Drugs replaced in covert operation

A covert police team secretly swapped 14 bricks of methamphetamine with a harmless powder less than 24 hours before a series of raids across Perth and Sydney netted more than 200kg of the drug, a West Australian court has heard.

Dutch national Sjoerd Rogier Segaar, 42, is on trial in the WA Supreme Court after pleading not guilty to possessing a commercial quantity of a prohibited drug, in this case 14.3kg of methamphetamine or “ice”.

On Thursday, the court saw video evidence of the combined federal and WA police team staking out Mr Segaar on April 20 last year in the ocean-side suburb of Scarborough, before locating and substituting the drugs in his rented campervan.

The van, which was full of camping gear, had been decked out to make it look like the driver was on a tourist trip around Australia, according to police witnesses.

After the drugs had been swapped, the court heard how a series of raids were conducted in Sydney that netted more than 200kg of methamphetamine, tens of thousands of dollars in cash, and resulted in a number of local arrests.

Mr Segaar was arrested the same night in Perth.

In the court video, police could be seen going through a white Mitsubishi van in an almost deserted public carpark, before locating two black sports bags hidden under different seats.

Inside the bags were a total of 14 individual packages wrapped in gaffer tape which contained the methamphetamine.
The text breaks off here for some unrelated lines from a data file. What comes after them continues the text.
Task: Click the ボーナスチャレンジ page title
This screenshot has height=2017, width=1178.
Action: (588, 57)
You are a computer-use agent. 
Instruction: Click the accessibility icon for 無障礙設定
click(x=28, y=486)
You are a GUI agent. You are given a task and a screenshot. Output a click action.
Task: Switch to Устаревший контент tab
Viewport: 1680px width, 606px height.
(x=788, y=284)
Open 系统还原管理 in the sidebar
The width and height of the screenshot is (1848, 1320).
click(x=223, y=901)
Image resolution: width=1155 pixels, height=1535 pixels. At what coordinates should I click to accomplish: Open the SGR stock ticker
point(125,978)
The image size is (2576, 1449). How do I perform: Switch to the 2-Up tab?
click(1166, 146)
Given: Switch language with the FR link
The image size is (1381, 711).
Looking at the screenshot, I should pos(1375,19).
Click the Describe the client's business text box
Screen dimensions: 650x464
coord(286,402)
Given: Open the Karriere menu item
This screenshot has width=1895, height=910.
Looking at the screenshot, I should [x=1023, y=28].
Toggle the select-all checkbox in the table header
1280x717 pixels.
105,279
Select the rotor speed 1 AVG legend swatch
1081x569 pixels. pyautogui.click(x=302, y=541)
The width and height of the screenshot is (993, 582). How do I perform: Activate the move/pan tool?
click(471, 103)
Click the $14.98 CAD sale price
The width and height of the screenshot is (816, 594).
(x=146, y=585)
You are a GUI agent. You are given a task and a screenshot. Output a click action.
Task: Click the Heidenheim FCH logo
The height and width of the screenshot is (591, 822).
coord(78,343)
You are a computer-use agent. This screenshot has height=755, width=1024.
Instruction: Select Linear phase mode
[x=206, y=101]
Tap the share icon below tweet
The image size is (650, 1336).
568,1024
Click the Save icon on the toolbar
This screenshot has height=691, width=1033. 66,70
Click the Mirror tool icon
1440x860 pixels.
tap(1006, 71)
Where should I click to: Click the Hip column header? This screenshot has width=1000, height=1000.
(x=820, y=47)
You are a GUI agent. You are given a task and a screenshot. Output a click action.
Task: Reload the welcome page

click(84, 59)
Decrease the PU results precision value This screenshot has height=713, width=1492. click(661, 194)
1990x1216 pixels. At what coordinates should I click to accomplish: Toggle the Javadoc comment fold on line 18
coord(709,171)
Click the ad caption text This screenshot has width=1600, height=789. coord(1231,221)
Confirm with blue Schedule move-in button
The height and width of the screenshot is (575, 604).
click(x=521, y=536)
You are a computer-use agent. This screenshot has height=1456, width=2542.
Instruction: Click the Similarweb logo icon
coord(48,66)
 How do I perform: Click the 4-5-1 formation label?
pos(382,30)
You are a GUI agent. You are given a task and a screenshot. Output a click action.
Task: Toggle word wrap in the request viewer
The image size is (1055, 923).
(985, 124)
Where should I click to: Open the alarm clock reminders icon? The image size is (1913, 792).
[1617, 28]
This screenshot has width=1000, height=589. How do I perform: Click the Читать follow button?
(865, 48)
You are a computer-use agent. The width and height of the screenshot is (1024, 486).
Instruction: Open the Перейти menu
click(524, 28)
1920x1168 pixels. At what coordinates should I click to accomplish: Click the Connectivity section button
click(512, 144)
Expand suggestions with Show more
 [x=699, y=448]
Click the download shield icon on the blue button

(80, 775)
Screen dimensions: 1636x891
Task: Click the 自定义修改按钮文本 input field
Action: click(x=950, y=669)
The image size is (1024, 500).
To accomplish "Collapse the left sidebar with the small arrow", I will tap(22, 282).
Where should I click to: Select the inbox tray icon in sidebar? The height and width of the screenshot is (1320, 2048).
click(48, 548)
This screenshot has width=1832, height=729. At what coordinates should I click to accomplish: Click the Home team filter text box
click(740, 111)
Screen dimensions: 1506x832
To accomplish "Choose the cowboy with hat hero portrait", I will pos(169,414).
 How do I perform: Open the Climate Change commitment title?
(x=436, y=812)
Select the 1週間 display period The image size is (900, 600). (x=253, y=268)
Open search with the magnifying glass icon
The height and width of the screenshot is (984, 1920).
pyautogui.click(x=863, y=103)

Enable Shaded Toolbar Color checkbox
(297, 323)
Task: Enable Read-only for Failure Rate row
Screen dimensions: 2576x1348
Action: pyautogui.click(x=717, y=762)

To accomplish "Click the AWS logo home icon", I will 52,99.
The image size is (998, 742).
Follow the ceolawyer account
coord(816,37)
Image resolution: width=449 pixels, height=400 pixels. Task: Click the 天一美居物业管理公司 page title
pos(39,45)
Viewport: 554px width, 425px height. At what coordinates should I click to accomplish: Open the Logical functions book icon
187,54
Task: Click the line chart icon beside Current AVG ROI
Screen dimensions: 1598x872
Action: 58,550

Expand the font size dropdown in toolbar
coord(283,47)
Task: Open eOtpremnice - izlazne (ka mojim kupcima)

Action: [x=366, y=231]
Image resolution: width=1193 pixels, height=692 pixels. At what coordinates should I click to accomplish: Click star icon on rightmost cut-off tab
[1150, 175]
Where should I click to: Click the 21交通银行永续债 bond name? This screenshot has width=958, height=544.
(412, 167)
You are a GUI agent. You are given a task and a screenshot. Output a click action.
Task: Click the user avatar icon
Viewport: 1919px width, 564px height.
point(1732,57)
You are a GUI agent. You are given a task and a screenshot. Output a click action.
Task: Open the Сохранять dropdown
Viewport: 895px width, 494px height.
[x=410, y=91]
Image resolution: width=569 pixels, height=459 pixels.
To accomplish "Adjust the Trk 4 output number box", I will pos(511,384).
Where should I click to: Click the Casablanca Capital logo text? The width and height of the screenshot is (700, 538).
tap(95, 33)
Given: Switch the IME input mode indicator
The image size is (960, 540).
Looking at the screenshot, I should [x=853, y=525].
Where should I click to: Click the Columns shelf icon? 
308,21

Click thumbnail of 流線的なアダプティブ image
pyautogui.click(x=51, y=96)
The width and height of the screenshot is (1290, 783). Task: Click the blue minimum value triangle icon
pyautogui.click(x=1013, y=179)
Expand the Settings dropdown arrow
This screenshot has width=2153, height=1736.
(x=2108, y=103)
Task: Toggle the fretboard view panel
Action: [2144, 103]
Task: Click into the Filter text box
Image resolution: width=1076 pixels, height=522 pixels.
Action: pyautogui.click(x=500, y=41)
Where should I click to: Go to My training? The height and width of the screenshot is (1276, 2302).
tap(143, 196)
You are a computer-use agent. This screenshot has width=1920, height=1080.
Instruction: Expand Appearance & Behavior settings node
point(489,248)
They could be seen weighing and testing the white crystalline substance before emptying each package into evidence bags and replacing them with an equal amount of “inert material”.

One of the empty gaffer-taped packages was later found dumped in the eastern Perth suburb of Queens Park.

“There would have been a very surprised customer,” prosecutor Ron Davies suggested to Australian Federal Police detective Wayne Morrell, who was in charge of the substitution operation.

“I’d assume so, yes,” Det Morrell said.

Earlier in the day, Scarborough travel agent John Hodgeson had told the court how someone “resembling” Mr Segaar, and possibly of Dutch heritage, had visited him on two occasions to ask about holidays to southwest WA and the southeast Pacific.

He never managed to book those holidays, Mr Hodgeson said, after police visited the travel agent to enquire about his potential client.

The jury trial before Justice John McKechnie continues.